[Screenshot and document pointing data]

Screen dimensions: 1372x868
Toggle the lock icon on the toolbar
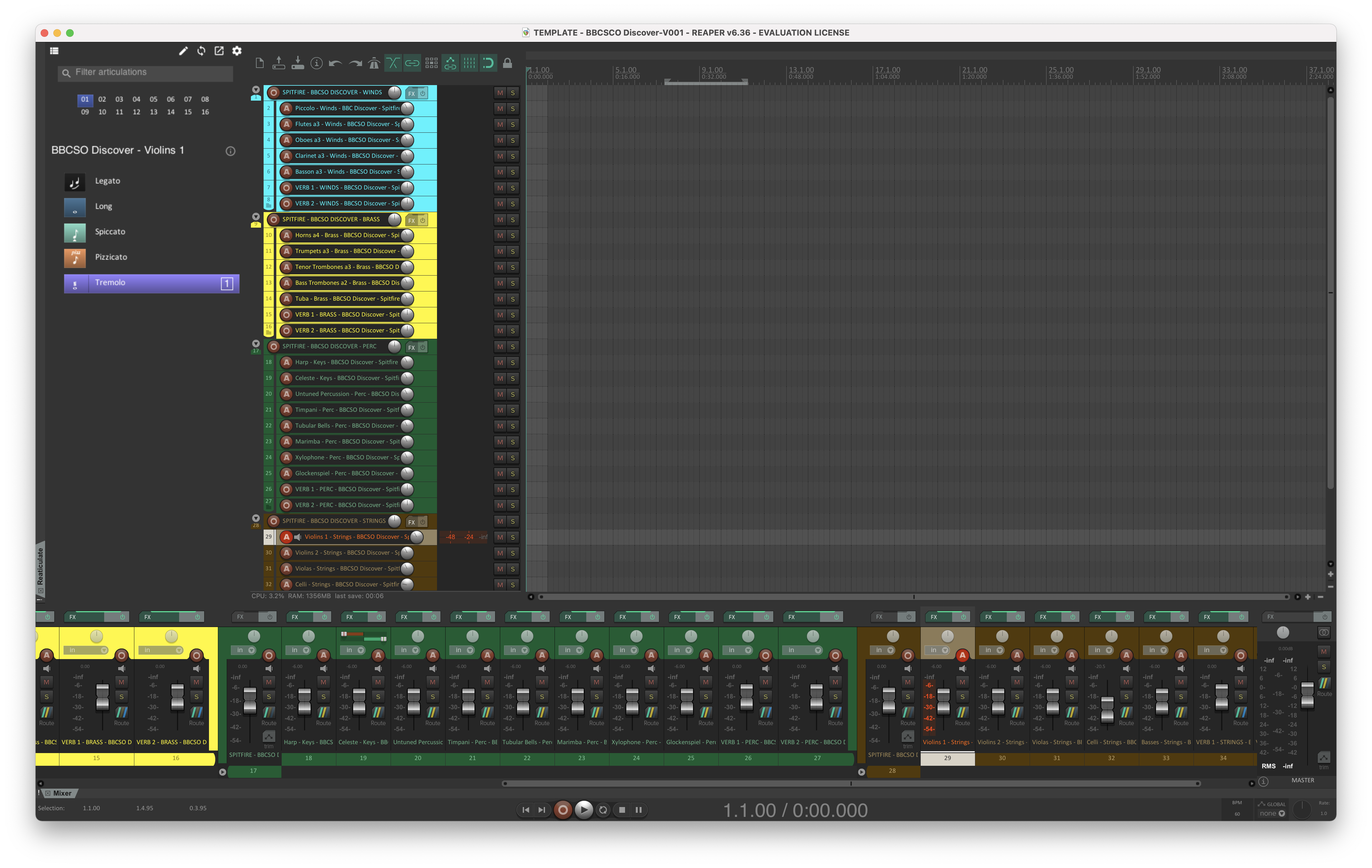[x=508, y=63]
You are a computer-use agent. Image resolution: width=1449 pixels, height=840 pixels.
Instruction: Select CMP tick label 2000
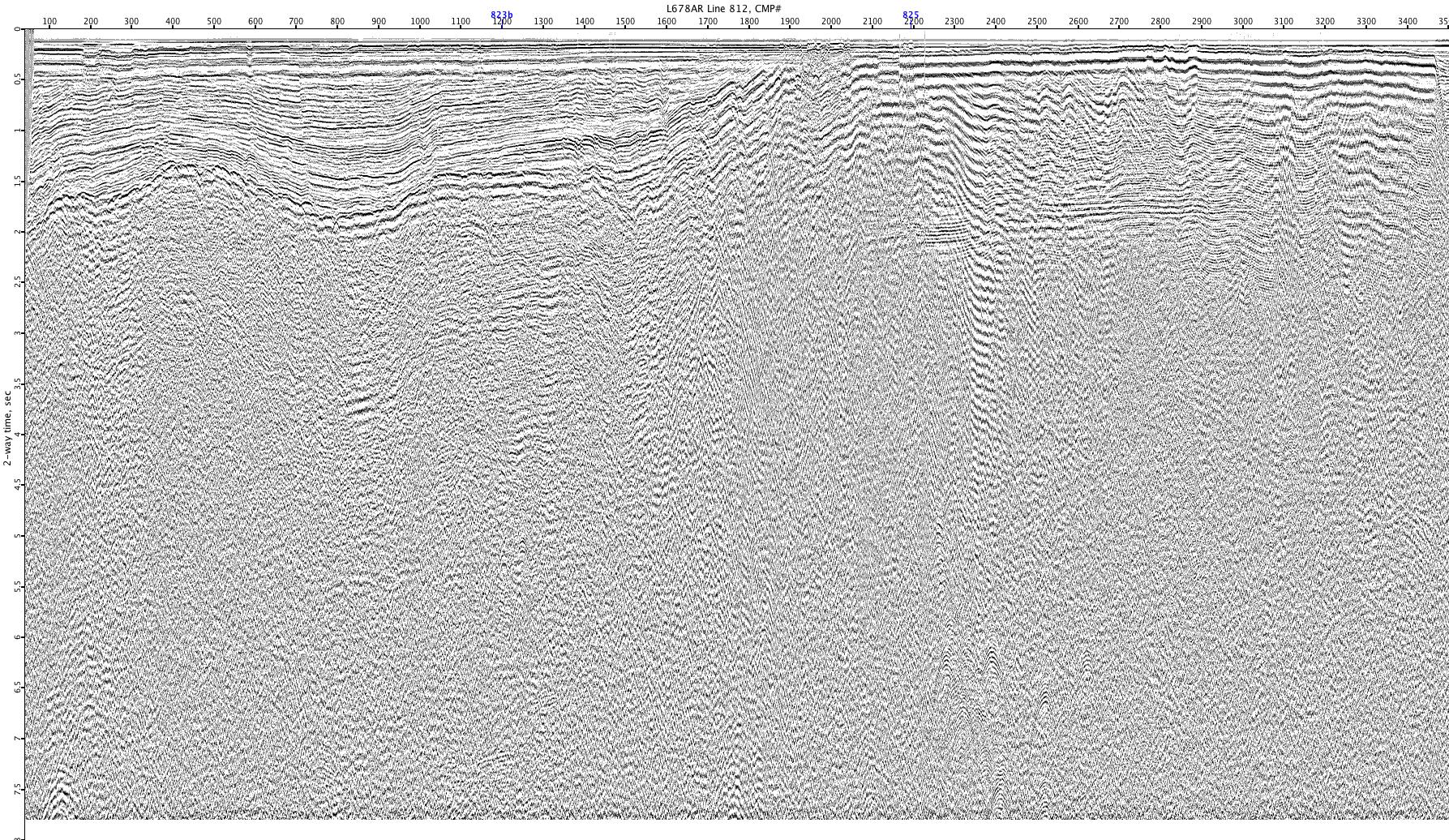pos(831,22)
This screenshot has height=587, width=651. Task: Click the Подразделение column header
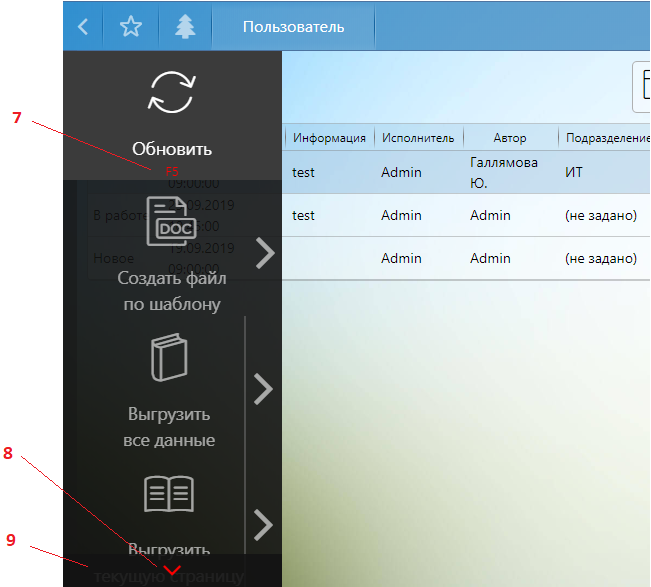click(604, 138)
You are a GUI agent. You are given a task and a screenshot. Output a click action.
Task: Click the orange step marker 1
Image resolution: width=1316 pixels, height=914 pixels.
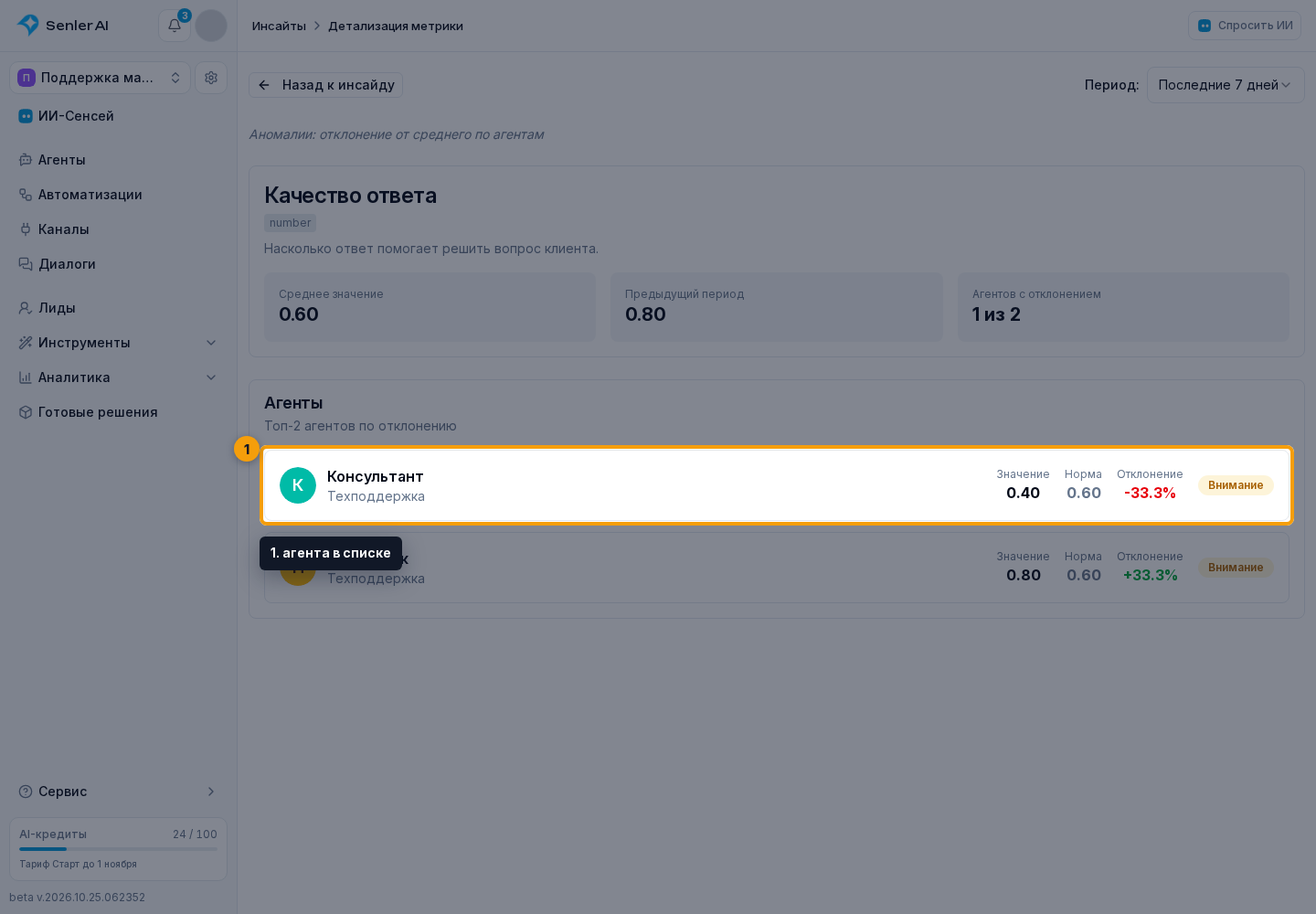point(247,449)
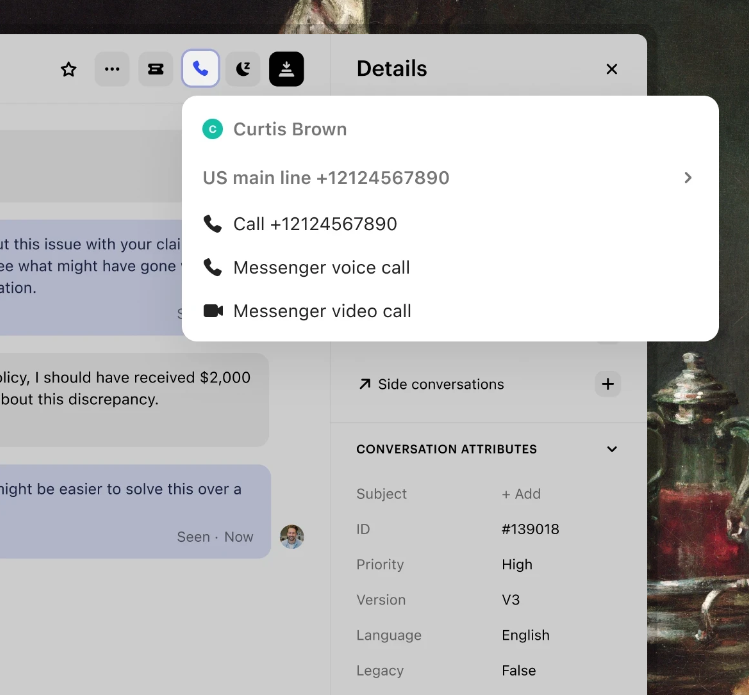Screen dimensions: 749x695
Task: Click the green Curtis Brown avatar
Action: 212,129
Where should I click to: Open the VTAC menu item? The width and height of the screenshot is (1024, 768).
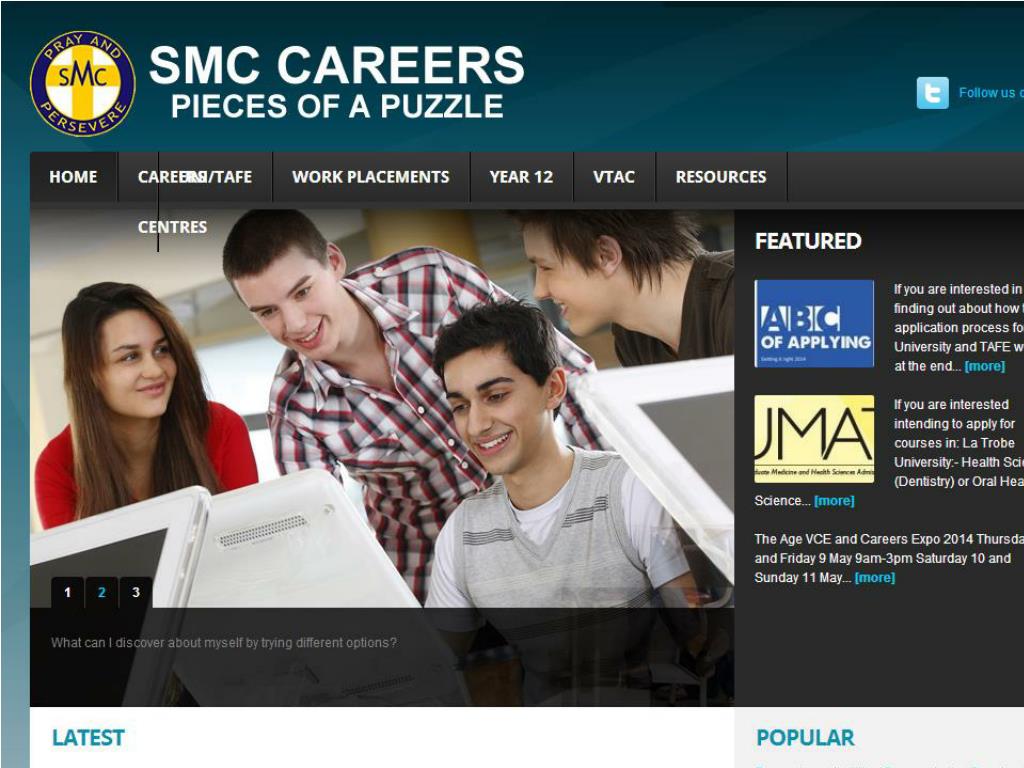(614, 177)
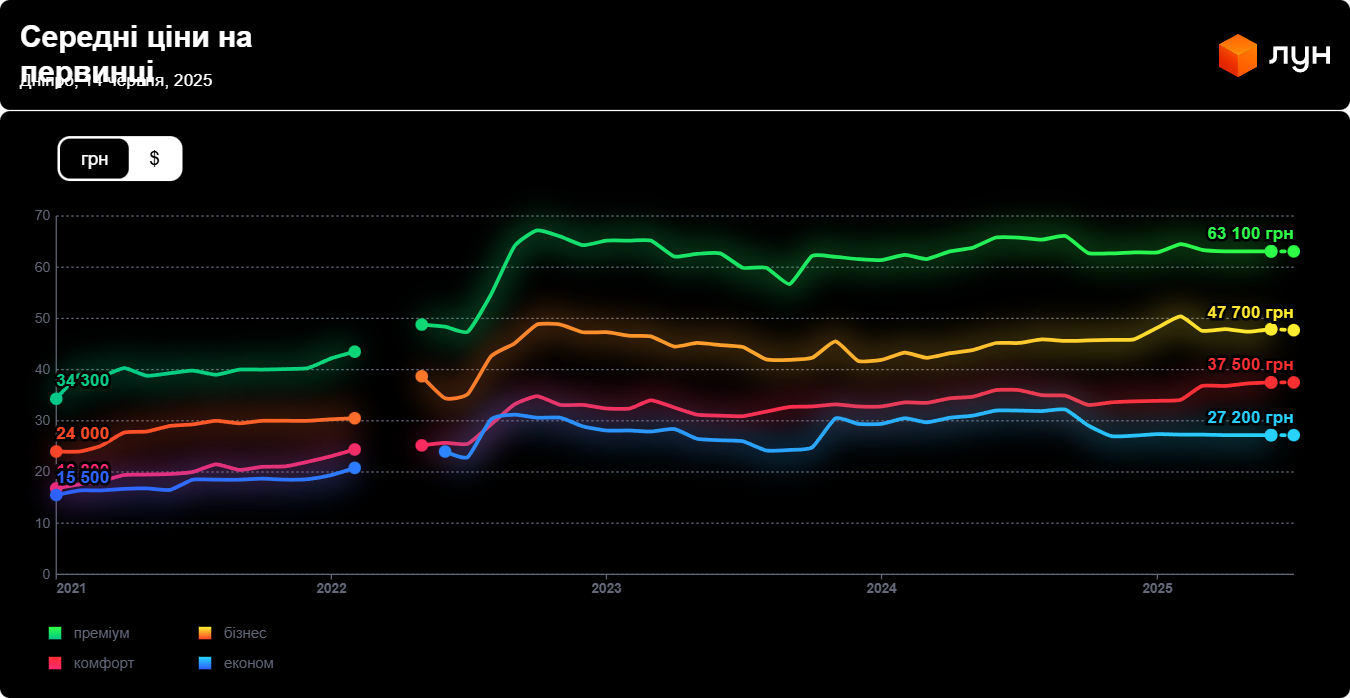Click the ЛУН brand name text
The image size is (1350, 698).
point(1299,55)
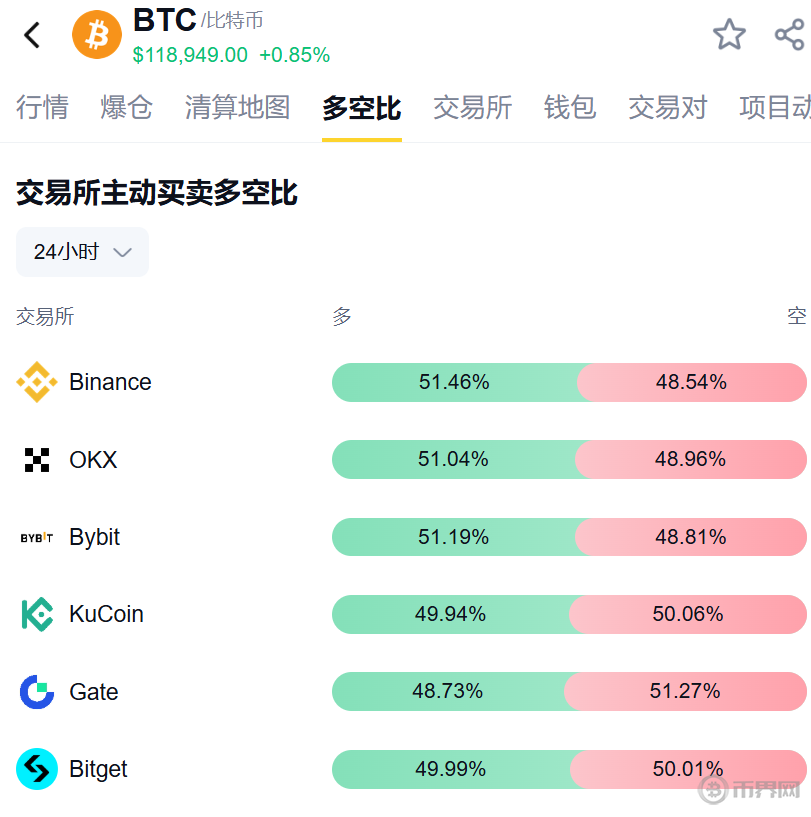Image resolution: width=811 pixels, height=817 pixels.
Task: Tap the back arrow icon
Action: [x=33, y=35]
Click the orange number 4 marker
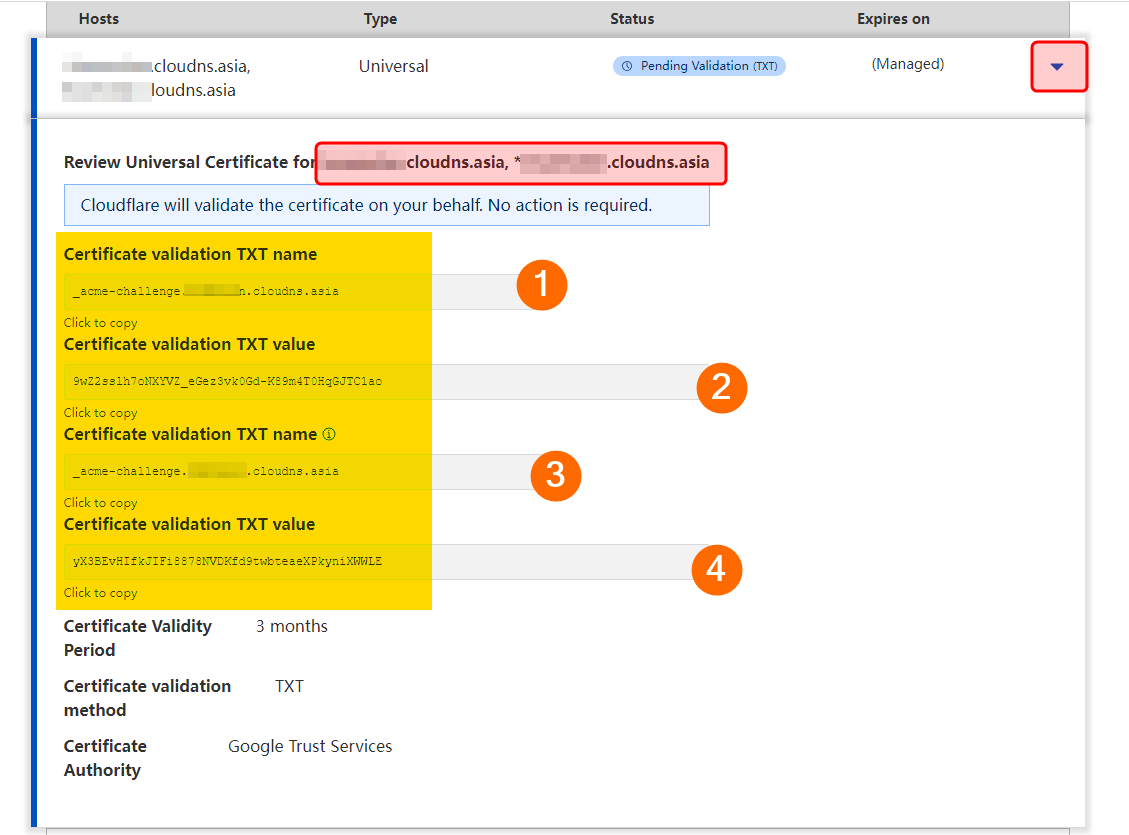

Given problem –
Write out every one of the entries above word for word, leaving out the pictures.

Task answer –
Screen dimensions: 1372x868
Toggle the lock icon on the toolbar
[x=508, y=63]
You are a computer-use agent. Image resolution: width=1449 pixels, height=840 pixels.
Instruction: Select CMP tick label 2000
pos(831,22)
This screenshot has height=587, width=651. Task: Click the Подразделение column header
click(604, 138)
You are a GUI agent. You are given a task and a screenshot. Output a click action.
Task: Click the orange step marker 1
Image resolution: width=1316 pixels, height=914 pixels.
point(247,449)
Screen dimensions: 749x695
Task: Click the green Curtis Brown avatar
Action: 212,129
Where should I click to: Open the VTAC menu item? The width and height of the screenshot is (1024, 768).
(614, 177)
Click the ЛУН brand name text
The image size is (1350, 698).
point(1299,55)
Image resolution: width=811 pixels, height=817 pixels.
Task: Tap the back arrow icon
Action: [x=33, y=35]
Click the orange number 4 marker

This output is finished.